■ Texto apresentado ■
LUN 25 DE NOVIEMBRE DE 2024 - 11:58hs.
Adriane Bonato, Head of Trademark Department da Venturini IP

Novas regras para apostas esportivas no Brasil: aspectos regulatórios e registro de marca

A regulamentação das bets no Brasil está redefinindo o cenário do mercado, impulsionando o interesse de empresas e apostadores. Com a recente Lei das Apostas Esportivas, empresas buscam se adaptar a um ambiente regulatório em evolução, enquanto exploram oportunidades de marca. Neste artigo exclusivo para o GMB. Adriane Bonato, head of trademark department da Venturini IP, explora os aspectos e estratégias de registro de marca em meio a esse novo panorama.

Um estudo realizado pela empresa SimilarWeb apontou que sites de apostas renderam 14,2 bilhões de acessos em todo mundo em 2022. O Brasil lidera a lista com 3,2 bilhões de acessos, quase 25% do total apontado no levantamento.

A maioria das apostas esportivas no Brasil é realizada online, com expressiva presença de sites internacionais de apostas esportivas que aceitam jogadores do Brasil.

■ Exercícios propostos ■
A – Transcreva do texto sobre apostas esportivas o trecho que começa nas palavras "LUN 25 DE NOVIEMBRE" e termina depois de "esse novo panorama.".
B – No texto sobre apostas esportivas, quantos acessos o Brasil registrou segundo o estudo da SimilarWeb?

■ Dados fornecidos ■
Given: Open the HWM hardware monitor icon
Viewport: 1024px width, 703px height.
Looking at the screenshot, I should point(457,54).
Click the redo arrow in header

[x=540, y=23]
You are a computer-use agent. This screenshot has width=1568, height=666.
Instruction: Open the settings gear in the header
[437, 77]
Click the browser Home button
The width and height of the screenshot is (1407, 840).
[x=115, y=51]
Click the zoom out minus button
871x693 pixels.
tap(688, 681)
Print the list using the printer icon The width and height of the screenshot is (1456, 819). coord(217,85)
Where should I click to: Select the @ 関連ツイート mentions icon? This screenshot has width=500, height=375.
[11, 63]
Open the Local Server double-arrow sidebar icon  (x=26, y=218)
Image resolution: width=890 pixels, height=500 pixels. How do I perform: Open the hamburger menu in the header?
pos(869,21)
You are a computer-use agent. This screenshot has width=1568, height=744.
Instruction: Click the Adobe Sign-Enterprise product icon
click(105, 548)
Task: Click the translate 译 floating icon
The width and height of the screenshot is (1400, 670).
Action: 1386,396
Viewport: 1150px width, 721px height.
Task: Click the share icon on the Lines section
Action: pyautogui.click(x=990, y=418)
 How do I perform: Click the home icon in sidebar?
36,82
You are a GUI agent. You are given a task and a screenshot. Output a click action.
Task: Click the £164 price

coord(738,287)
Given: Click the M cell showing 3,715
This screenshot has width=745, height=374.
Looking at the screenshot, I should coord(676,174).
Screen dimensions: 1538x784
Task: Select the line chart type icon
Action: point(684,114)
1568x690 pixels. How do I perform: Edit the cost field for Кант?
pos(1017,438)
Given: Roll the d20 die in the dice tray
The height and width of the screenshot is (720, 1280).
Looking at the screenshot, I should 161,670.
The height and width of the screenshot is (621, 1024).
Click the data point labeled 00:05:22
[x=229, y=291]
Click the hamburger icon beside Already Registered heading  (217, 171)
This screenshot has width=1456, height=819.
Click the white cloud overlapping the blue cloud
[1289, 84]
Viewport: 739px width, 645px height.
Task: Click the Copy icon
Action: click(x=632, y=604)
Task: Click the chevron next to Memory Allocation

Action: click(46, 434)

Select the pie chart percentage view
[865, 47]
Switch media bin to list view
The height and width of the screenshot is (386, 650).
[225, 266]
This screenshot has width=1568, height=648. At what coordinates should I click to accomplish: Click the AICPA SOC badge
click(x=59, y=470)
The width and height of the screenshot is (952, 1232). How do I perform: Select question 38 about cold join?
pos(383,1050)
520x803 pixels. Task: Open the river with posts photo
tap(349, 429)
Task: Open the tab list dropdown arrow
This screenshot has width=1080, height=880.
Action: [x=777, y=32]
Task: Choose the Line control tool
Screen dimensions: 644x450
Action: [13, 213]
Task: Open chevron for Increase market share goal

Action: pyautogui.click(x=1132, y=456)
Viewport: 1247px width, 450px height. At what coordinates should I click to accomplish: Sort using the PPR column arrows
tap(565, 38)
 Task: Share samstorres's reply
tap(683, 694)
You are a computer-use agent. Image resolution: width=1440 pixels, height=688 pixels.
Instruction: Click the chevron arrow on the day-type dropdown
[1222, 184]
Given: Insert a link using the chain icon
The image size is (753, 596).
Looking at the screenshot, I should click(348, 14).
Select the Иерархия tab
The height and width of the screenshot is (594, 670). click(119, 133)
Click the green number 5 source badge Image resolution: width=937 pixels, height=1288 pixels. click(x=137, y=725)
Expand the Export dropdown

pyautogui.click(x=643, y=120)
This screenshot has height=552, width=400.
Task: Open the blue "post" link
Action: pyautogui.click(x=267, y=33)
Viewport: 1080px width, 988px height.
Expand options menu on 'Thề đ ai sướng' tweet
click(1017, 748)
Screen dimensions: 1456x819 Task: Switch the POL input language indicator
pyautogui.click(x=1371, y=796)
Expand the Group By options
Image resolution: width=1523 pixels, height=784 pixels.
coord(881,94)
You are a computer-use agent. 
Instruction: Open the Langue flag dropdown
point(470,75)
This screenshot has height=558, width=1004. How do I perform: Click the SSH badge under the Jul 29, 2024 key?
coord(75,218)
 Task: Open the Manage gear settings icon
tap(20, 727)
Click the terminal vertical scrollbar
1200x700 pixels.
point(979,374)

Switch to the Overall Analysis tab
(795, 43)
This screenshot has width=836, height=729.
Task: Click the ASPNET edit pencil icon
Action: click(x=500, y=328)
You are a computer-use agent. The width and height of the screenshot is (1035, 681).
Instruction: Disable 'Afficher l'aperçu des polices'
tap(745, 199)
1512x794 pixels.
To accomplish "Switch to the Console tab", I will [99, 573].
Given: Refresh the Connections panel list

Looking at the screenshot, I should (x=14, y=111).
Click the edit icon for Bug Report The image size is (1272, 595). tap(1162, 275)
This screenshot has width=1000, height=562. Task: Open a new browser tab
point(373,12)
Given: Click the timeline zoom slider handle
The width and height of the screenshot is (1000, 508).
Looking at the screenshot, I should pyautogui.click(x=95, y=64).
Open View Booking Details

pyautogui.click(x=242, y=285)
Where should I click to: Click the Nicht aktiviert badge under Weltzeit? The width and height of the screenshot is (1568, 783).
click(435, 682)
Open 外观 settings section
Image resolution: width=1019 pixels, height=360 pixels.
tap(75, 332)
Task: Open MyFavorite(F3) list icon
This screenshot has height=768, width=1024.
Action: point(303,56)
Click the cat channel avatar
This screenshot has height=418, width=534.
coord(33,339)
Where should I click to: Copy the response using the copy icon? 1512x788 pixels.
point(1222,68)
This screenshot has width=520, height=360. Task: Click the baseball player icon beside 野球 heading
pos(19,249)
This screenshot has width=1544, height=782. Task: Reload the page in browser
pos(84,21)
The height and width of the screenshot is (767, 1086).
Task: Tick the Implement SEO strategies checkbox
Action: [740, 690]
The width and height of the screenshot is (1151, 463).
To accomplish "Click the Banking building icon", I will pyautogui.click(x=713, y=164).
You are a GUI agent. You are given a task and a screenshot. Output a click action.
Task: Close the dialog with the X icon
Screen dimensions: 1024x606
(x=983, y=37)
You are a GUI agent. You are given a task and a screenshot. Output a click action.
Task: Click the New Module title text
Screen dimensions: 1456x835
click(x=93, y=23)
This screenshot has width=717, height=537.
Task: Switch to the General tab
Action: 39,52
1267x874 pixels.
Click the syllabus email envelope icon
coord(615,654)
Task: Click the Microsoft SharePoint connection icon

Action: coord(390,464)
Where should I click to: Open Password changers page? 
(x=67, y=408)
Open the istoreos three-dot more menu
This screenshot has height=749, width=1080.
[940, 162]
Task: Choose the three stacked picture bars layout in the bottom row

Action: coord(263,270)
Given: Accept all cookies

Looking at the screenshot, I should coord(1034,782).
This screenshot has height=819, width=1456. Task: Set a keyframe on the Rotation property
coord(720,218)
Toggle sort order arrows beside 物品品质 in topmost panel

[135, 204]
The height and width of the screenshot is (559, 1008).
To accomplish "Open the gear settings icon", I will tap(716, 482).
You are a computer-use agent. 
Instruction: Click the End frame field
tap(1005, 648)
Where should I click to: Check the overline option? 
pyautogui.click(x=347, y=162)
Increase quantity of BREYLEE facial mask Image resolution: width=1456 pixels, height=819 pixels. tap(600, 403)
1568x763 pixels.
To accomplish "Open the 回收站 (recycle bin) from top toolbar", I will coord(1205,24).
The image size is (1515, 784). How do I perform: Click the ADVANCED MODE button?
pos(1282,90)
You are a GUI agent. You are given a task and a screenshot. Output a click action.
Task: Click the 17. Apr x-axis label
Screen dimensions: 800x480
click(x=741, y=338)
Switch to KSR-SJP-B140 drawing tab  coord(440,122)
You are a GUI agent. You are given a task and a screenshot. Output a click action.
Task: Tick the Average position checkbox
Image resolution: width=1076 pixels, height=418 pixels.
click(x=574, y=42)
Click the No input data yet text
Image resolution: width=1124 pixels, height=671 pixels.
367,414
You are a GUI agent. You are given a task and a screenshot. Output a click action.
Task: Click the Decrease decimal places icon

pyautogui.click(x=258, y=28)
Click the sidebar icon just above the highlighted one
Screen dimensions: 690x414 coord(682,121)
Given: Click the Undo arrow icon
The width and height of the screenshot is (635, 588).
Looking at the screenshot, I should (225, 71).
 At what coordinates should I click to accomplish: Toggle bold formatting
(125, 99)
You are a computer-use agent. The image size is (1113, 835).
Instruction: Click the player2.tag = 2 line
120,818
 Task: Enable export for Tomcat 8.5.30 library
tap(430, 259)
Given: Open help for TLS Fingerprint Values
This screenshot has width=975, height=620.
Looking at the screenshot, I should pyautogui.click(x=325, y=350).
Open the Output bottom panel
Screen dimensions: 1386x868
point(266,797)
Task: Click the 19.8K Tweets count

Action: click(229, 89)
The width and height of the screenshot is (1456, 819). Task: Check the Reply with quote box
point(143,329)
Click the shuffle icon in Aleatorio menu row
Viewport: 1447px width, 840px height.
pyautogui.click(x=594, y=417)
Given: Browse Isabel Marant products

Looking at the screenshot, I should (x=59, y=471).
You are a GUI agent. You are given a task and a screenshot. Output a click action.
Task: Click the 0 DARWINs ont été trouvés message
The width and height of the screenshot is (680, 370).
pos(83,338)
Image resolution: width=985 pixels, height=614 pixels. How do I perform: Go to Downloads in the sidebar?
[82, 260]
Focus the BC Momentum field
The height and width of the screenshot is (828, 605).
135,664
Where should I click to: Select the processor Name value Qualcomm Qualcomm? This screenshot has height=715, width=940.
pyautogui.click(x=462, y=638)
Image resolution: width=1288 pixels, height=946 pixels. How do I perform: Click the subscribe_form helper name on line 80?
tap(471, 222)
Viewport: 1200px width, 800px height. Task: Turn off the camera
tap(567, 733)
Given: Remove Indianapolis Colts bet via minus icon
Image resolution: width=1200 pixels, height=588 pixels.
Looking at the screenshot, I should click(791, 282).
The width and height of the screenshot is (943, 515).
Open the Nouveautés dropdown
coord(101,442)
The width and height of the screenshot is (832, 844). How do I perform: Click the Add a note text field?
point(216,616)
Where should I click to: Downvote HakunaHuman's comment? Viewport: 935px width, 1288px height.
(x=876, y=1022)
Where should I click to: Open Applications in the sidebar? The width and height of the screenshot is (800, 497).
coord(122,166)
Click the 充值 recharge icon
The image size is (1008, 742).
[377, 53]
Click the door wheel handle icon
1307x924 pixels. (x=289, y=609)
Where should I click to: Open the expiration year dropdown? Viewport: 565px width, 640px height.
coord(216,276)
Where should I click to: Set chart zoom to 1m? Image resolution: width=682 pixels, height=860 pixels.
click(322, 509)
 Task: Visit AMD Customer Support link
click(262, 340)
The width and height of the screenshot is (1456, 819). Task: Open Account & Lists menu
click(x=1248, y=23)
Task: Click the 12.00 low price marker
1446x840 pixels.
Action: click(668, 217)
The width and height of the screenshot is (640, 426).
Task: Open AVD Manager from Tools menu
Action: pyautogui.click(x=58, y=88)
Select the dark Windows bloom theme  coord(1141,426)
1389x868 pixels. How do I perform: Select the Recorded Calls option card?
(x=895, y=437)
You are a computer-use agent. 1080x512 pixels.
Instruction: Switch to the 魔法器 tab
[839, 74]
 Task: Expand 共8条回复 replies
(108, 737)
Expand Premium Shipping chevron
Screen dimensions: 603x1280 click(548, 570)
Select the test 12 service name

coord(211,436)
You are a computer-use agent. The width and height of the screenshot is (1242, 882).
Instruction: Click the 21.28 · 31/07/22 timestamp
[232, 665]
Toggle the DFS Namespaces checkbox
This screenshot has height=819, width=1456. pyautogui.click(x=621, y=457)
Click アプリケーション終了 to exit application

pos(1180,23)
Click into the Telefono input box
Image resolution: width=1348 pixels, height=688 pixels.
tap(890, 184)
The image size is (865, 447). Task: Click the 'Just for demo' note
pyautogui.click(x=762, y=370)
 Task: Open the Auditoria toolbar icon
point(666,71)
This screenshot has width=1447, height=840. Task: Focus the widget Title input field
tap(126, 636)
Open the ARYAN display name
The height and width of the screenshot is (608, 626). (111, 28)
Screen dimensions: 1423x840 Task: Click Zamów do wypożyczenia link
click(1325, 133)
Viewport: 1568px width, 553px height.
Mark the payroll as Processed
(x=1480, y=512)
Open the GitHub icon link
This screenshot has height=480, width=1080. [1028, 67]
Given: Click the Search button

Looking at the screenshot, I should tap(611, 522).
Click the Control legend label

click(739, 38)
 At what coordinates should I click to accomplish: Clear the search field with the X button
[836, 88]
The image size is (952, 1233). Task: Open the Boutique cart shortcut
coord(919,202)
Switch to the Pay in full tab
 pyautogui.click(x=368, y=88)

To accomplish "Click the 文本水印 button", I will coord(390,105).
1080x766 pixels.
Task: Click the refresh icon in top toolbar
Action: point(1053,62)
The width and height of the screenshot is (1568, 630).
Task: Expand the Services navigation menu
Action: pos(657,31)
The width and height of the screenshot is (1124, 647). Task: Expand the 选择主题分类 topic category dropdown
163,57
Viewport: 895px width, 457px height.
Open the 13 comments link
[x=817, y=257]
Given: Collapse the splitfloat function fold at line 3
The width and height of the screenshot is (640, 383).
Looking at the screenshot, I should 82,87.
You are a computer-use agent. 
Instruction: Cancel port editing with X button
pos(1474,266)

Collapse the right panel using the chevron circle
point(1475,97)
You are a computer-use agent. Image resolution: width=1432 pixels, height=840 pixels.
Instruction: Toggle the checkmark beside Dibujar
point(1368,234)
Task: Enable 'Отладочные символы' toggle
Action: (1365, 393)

■ Respostas em ordem ■
A –
LUN 25 DE NOVIEMBRE DE 2024 - 11:58hs.
Adriane Bonato, Head of Trademark Department da Venturini IP

Novas regras para apostas esportivas no Brasil: aspectos regulatórios e registro de marca

A regulamentação das bets no Brasil está redefinindo o cenário do mercado, impulsionando o interesse de empresas e apostadores. Com a recente Lei das Apostas Esportivas, empresas buscam se adaptar a um ambiente regulatório em evolução, enquanto exploram oportunidades de marca. Neste artigo exclusivo para o GMB. Adriane Bonato, head of trademark department da Venturini IP, explora os aspectos e estratégias de registro de marca em meio a esse novo panorama.

B – 3,2 bilhões de acessos, quase 25% do total apontado no levantamento.